# Work required
Could you copy out the records word for word, from the line with "You are a GUI" through the line with "[x=132, y=264]", leaving out the pictures?

━━━━━━━━━━━━━━━━━━━━

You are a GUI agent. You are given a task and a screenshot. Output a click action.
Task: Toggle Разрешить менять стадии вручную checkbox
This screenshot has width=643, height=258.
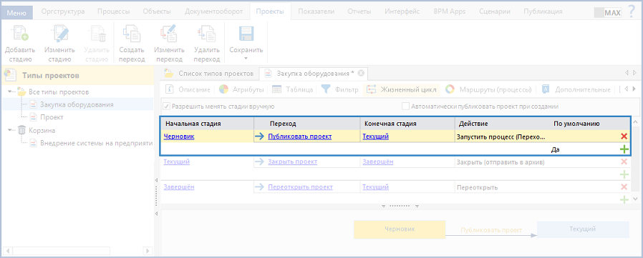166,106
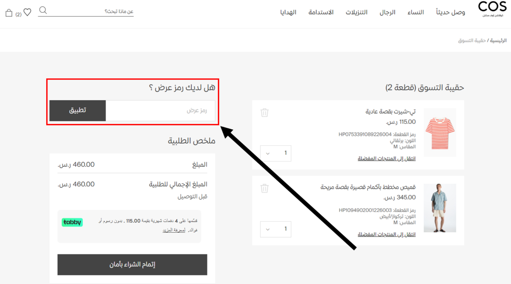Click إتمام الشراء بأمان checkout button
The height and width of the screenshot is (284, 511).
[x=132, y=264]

━━━━━━━━━━━━━━━━━━━━

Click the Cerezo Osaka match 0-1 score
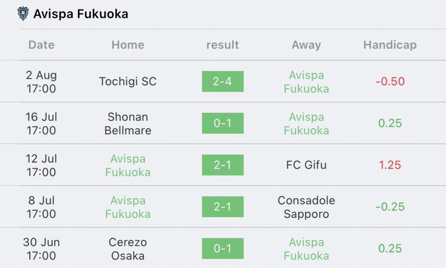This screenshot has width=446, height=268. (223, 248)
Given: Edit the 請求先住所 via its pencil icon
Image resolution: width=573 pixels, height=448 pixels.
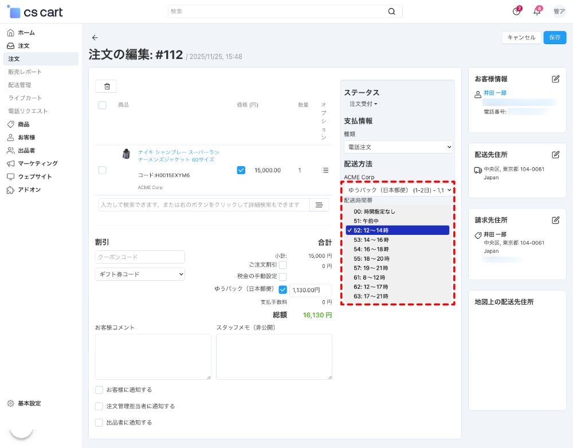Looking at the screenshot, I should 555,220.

━━━━━━━━━━━━━━━━━━━━

# Written answer
You are a GUI agent. You are given a task and a screenshot. Output a click action.
Task: Toggle Разрешить менять стадии вручную checkbox
This screenshot has width=643, height=258.
166,106
Click إتمام الشراء بأمان checkout button
The height and width of the screenshot is (284, 511).
[x=132, y=264]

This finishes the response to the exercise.